Resenha: As Perguntas - Antônio Xerxenesky - Da imaginação à escrita Da imaginação à escrita: Resenha: As Perguntas - Antônio Xerxenesky

Resenha: As Perguntas - Antônio Xerxenesky

01/11/2017


Título: As Perguntas | Autor (a): Antônio Xerxenesky | Editora: Companhia das Letras | Páginas: 184 | Skoob.

Onde comprar: Amazon.

Avaliação: ★★
Sinopse: Alina enxerga sombras e vultos desde criança. Doutoranda em história das religiões, especializada em tradições ocultistas e aferrada à racionalidade que tudo ilumina, ela se acostumou a considerar as aparições como simples vestígios de sonhos interrompidos.
Certo dia, um telefonema da delegacia desarruma sua rotina de tédio programado. A polícia suspeita de que uma seita vem causando uma onda de surtos psicóticos em São Paulo. A única pista disponível é um símbolo geométrico desenhado por uma das vítimas. Intrigada e ansiosa para fugir da rotina, Alina decide investigar por conta própria um mistério que a fará questionar os limites entre razão e religião, cultura e crença.
Em 'As perguntas', Antonio Xerxenesky costura o tédio da vida cotidiana com o desconforto do horror em um livro repleto de referências ao universo dos filmes, da música e do ocultismo.

Cortesia em parceria com a editora.

Com uma sinopse intrigante As Perguntas de Antônio Xerxenesky, chamou a minha atenção por conta da proposta sombria e de ser um suspense nacional, este gênero é um dos meus favoritos e por isso mesmo a ansiedade e a expectativa eram grandes. De início eu estava gostando bastante, a narrativa era bem envolvente e mesmo concluindo que não era um suspense em si mas um thriller psicológico continuei com a leitura, afinal também aprecio muito esse estilo literário e estava curiosa com as muitas questões a respeito da história de Alina, o motivo dela ver sombras e continuar cética, da razão para o surtos psicóticos e aonde entraria essa seita misteriosa que mudou a vida da protagonista.
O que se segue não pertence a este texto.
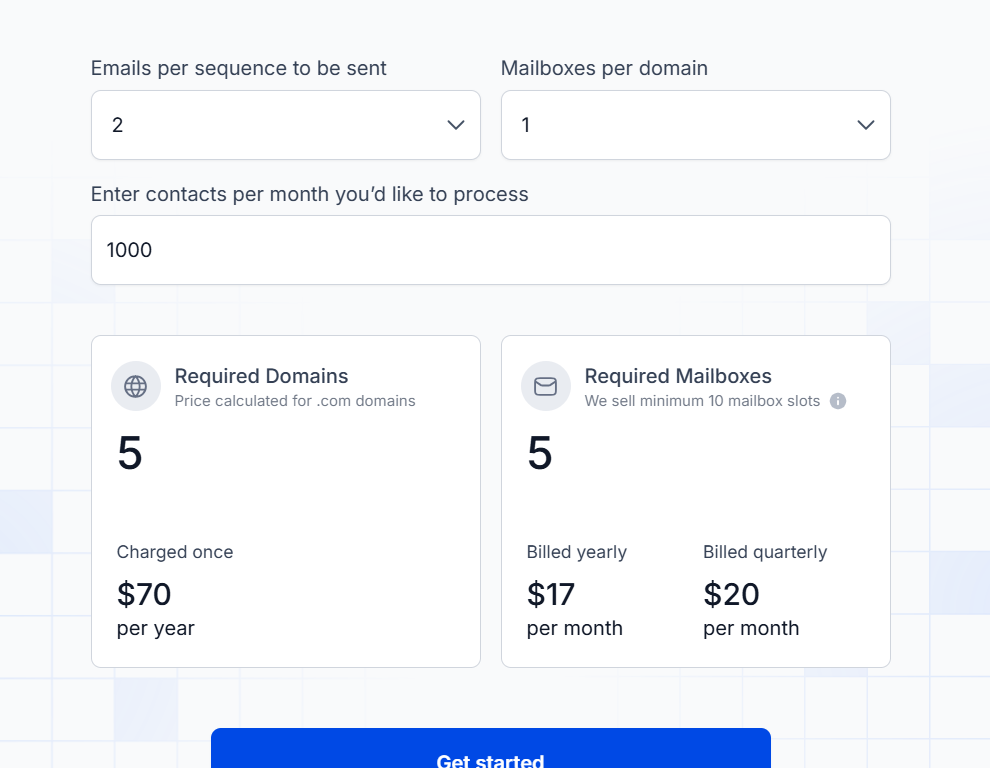Click the Required Domains count showing 5
Viewport: 990px width, 768px height.
pos(129,453)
No entanto conforme a leitura ia avançando e mesmo com os traços sombrios e misteriosos que intrigam o leitor, notei que o enredo passou a ficar com inúmeros questões em aberto, quanto mais a narrativa prosseguir a mais e mais perguntas ficavam sem respostas e quando a narração passou pelo ponto de vista de Alina deixando de ser em terceira pessoa foi que acabou me desagradando. Até o momento eu estava gostando muito de Alina, simpatizava com ela e vi um pouco de mim mesma nela, mas quando a história passou a ser em primeira pessoa foi como se tivéssemos uma nova personagem e muito diferente, impulsiva, enfadonha e muito chata, demorei uns bons dias para concluir esta segunda parte da narrativa feita pela protagonista, diferente da anterior que devorei em poucas horas, ou seja, um livro que julguei que leia rápido acabou se tornando uma leitura cansativa e pouco atrativa, principalmente pela personalidade de Alina e também pela parca informação na história, seja pelas próprias questões deixadas, como pela simplicidade nas descrições, no pulo constante de um lugar a outro em poucos parágrafos, mas talvez o final tenha sido o ou mais frustrante de tudo. 
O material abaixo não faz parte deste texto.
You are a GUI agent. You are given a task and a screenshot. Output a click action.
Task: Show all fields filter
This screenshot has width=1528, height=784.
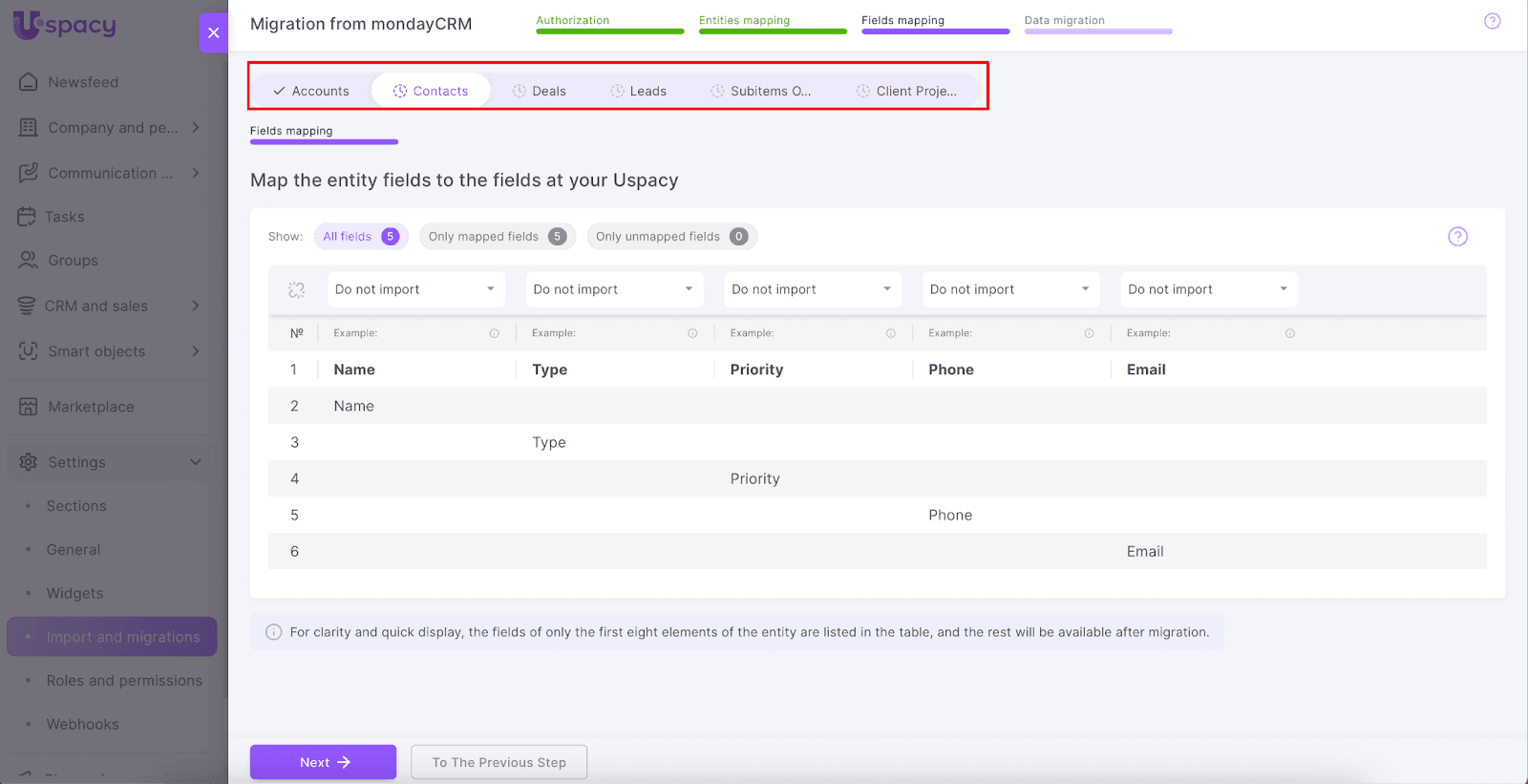pos(360,237)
O desfecho ficou em aberto, deixando o leitor assim como Alina com inúmeros questionamentos, até me perguntei se era isso mesmo ou se não havia mas nada além daquelas páginas finais, mas temos apenas os agradecimentos e nada mais.... Talvez eu não tenha compreendido o real motivo de As Perguntas ou quem sabe esta seja a razão da história te deixar na dúvida e talvez por isso mesmo título? De toda forma mesmo que a obra não tenha me agradar totalmente creio que cada um deveria tirar suas próprias conclusões, afinal As Perguntas possui pontos interessantes como o mistério descrito acima e toda a carga emocional e sinistra, mas infelizmente não funcionou para mim. 

Sobre a edição gostei bastante da diagramação feita no livro, as páginas são amareladas e levemente mais grossas que a de outros livros, fonte confortável para leitura, é uma diagramação típica da editora mas bastante agradável ao olhar. Sem mais, As Perguntas foi um livro interessante mesmo que não tenha sido exatamente o quê eu aguardava, mas me rendeu uma boa aventura, quem diria que São Paulo teria seus mistérios tão ocultos e tenebrosos?